「出世するなら必ず管理職」からの脱却は、何を生む? 三井住友銀行「年功序列の廃止」の真意【後編】(1/5 ページ)
三井住友銀行が2026年1月をめどに、人事制度を抜本的に変更する方針を示した。その中でも「年功序列の廃止」が注目されている。新制度を受け止めることになる社員とのコミュニケーションはどのように計画しているのか。また、制度が変わることによって社員のキャリアプランにどのような影響があるのか。その詳細に迫る。
三井住友銀行が2026年1月をめどに、人事制度を抜本的に変更する方針を示しました。その中でも最も注目されているのが「年功序列の廃止」です。

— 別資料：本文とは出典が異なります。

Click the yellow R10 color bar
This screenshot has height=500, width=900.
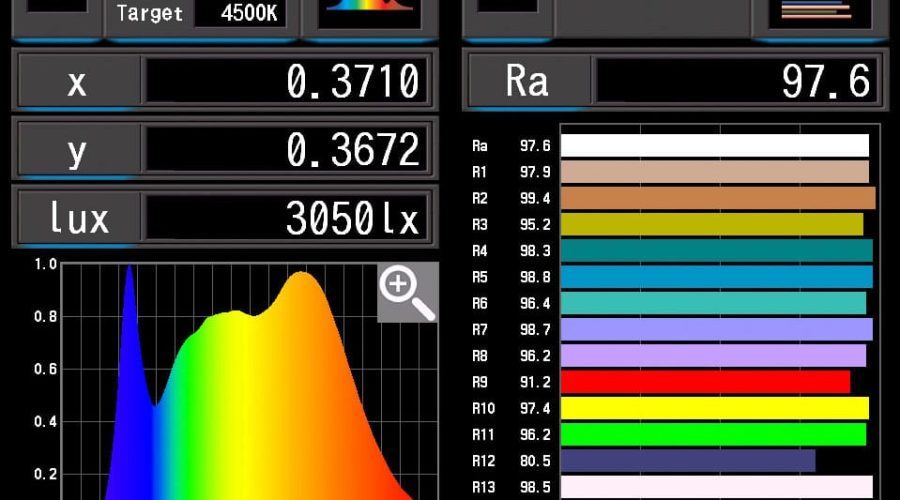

この記事の前編では、業務領域の広がりに応じて見合わなくなった「階層」の制度を改廃する狙いについて詳しく紹介しました。後編にあたる本記事では、新制度を受け止めることになる社員とのコミュニケーション計画や、制度が変わることによって社員のキャリアプランにどのような影響があるのかについて深掘りします。前編に続き、人事部副部長の北山剛氏に河合薫がインタビューします(取材内容は2024年7月時点のものです)。
新制度、社員にとって「しんどい面」はないの?
河合: 新しい人事制度のプラス面はよく分かりました。働く人にとってしんどい面といいますか、デメリットを教えてください。
北山: これまでは「階層」がある意味、明確な一つのキャリアのパスとして目指すべき到達点を示していました。いわゆる処遇の金額が大きくついてきますし、「階層」が上がると基本下がることは滅多にありません。
これが新制度になると役割の世界に変わるので、高い役割を得て求められるアウトプットを出し続けている人は、より高い処遇を目指すチャレンジになる。一方で、そうじゃない人はスーッと下がっていく。階層がなくなることで、アップダウンがはっきりするので、そこをデメリットに感じる方は当然いらっしゃると思います。
河合: ある意味、今までが守られすぎだったので、偉くなってからもちょっと頑張ってもらわなくちゃですね。中には「給与が下がっていく」「もう、上がらない」という状況もやる気を失う人もいると思うのですが、会社側の対応はどうなるのでしょうか。肩たたきをするのか、もう一度チャンスを与えるような中間地点を設けるのか。
北山: これまではある領域でなかなか力を発揮できていない場合、異動など配置替えをしながら少し我慢して、適所適材を探してもらうようにしていました。数年経って、また本人が望むのであればフロントチャレンジに挑んでもらっています。
こうした異動は今後も続けますし、これからはまだ検討中ですが、リスキリングとしてどこかの特定の業務領域でワンクッションを経験して、次のキャリアに行ってもらうこともあります。
本人はこうしたいと思っていても、なかなか位置づけることが難しい場合は、人事がメンターします。あるいは店長やマネジメントから促されながら、自分でキャリアを変えていくケースも想定しています。いずれにしてもやはり大事なのは、本人のマインドセットですから、自分でキャリアを変える選択をしてもらいたいですね。
人事部の光と影 人事面談は年間で約7000時間
河合: 人事側が一番悩むのが、そこですよね。この数年は、どの企業でもやはりシニア社員の自主性を引き出すのに苦労しているように思います。手を尽くしてもなかなか手強い。
北山: はい、難しいです。
河合: ただ、シニア社員たちも本当はなんとかしたいと思っているのに、まわりからの厳しいまなざしや、期待されていない空気を察したり。ちっちゃなプライドが邪魔をしちゃうんですよね。本人も苦しんでるんだけど、それを会社に訴えるのもはばかられる。
北山: 「光」と「影」の仕事があるわけです。なかなか適応が難しい人と向き合ってやる気を引き出していくのは影の仕事の一つです。やはり人事が介在せざるを得ないケースがあるのですが、タイミングを見計らって、本人としっかりとコミュニケーションを取る。
タイミングはとても大切です。例えば、突然、異動が出て「なんで自分なんだ。しかも、こんなに急に」となってしまうとサポートが難しくなります。その手前のところで、いかにコミュニケーションをとるかが大事です。
拠点長にまずしっかりやってもらいながら、少しずつ措置を整えていく。異動時説明は人事もやりますし、大体年間で500から1000人ぐらいと面談はしています。時間にすると年間7000時間ぐらいは人事面談にあてています。新制度になるまでも、なってからもやり続けます。